_WHAT THE TASK REQUIRES_
Retype word for word the stretch of entries below from the line that has "Reset all filters link" through the line that has "Viewport: 568px width, 298px height.", and omit the pictures.

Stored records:
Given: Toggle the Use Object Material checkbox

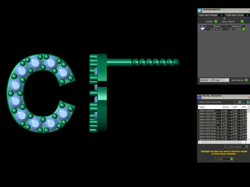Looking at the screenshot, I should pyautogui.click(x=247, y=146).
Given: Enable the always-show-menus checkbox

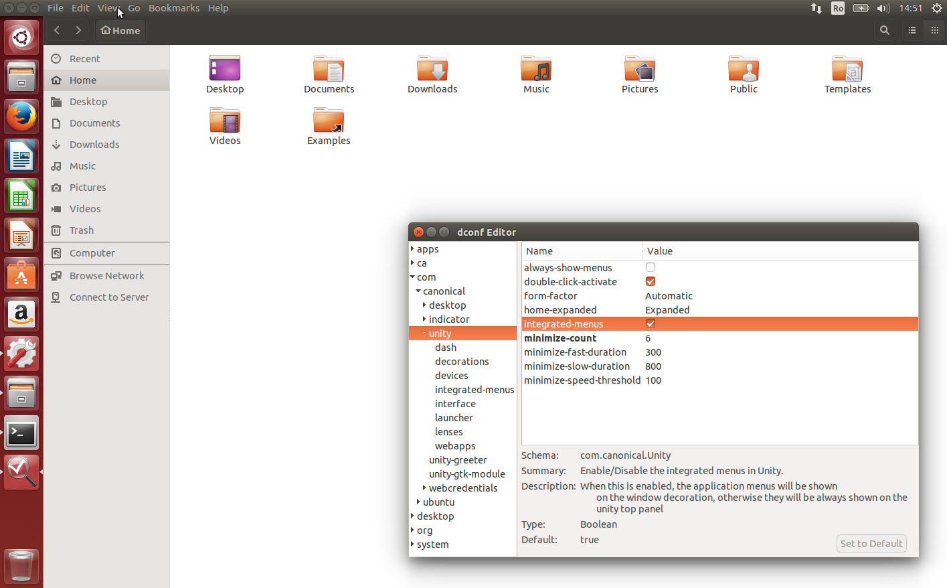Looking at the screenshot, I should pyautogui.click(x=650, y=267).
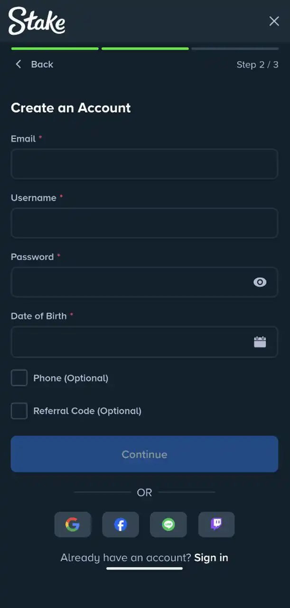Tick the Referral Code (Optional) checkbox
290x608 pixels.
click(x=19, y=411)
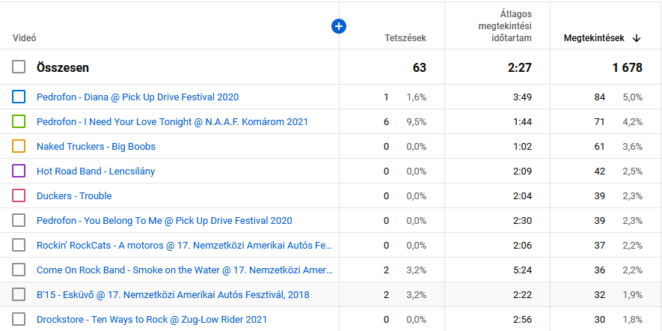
--
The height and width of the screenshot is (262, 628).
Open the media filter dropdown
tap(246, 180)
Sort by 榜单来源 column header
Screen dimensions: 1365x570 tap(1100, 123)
* * *
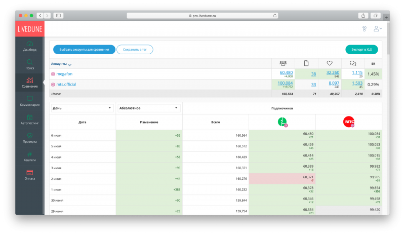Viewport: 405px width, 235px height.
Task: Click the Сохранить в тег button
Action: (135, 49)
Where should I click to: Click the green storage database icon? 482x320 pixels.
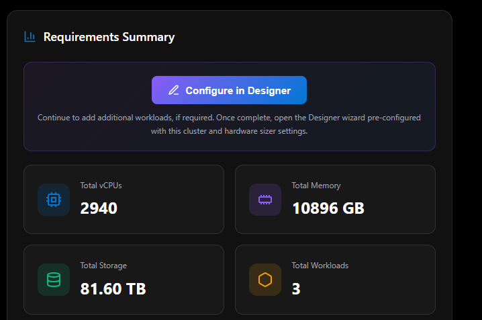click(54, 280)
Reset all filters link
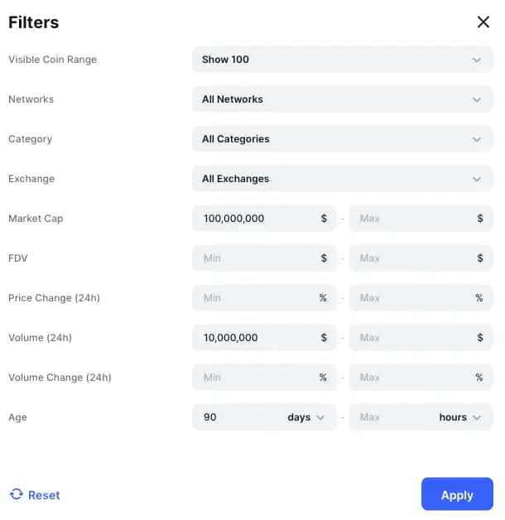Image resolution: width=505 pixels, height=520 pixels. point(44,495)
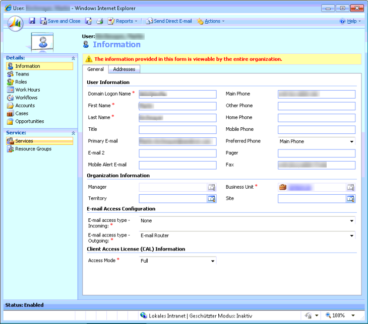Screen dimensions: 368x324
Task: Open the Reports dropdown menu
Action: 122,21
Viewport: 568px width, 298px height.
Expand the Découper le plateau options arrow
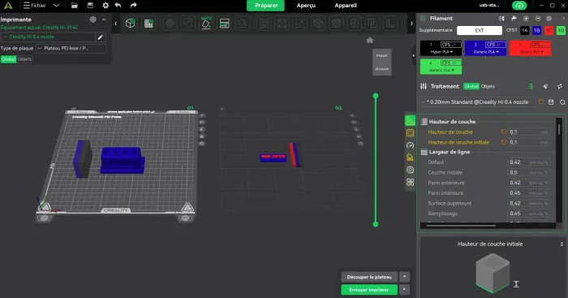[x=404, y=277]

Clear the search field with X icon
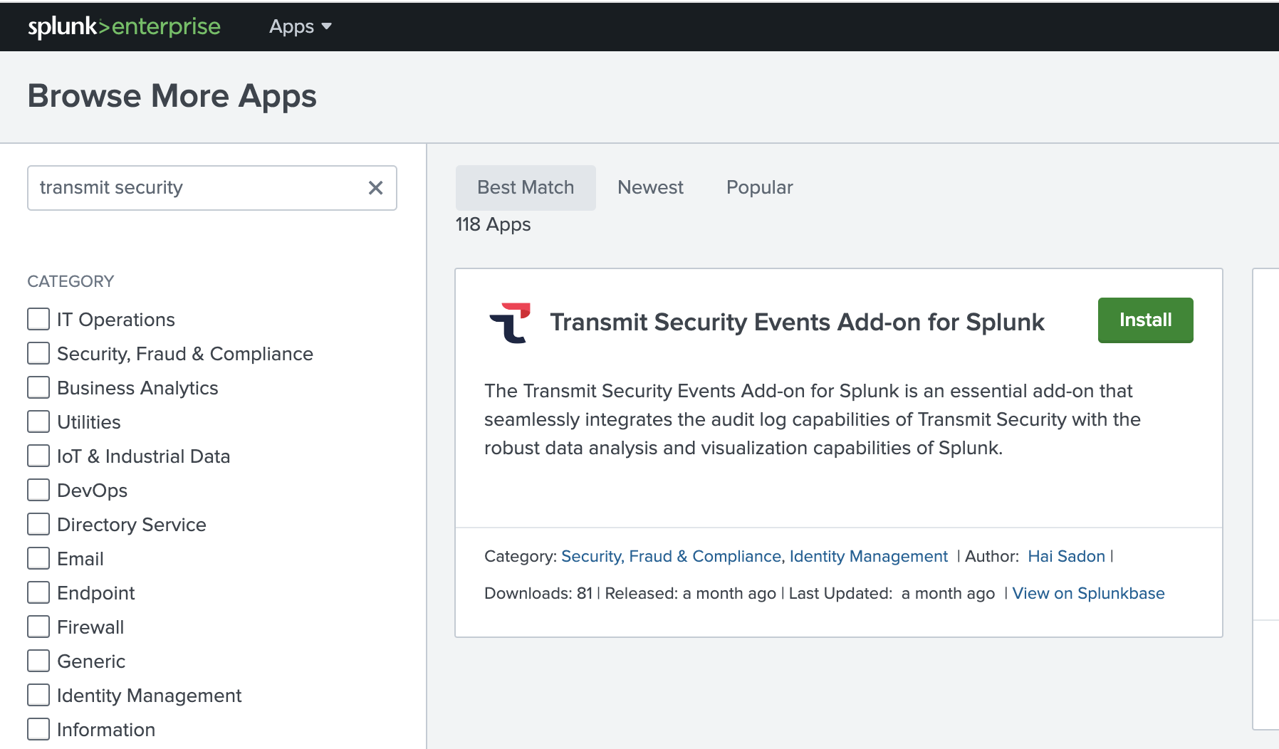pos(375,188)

_ANSWER BOX_
Reset all filters link
Image resolution: width=505 pixels, height=520 pixels. point(44,495)
Screen dimensions: 368x324
Task: Open the Reports dropdown menu
Action: 122,21
Viewport: 568px width, 298px height.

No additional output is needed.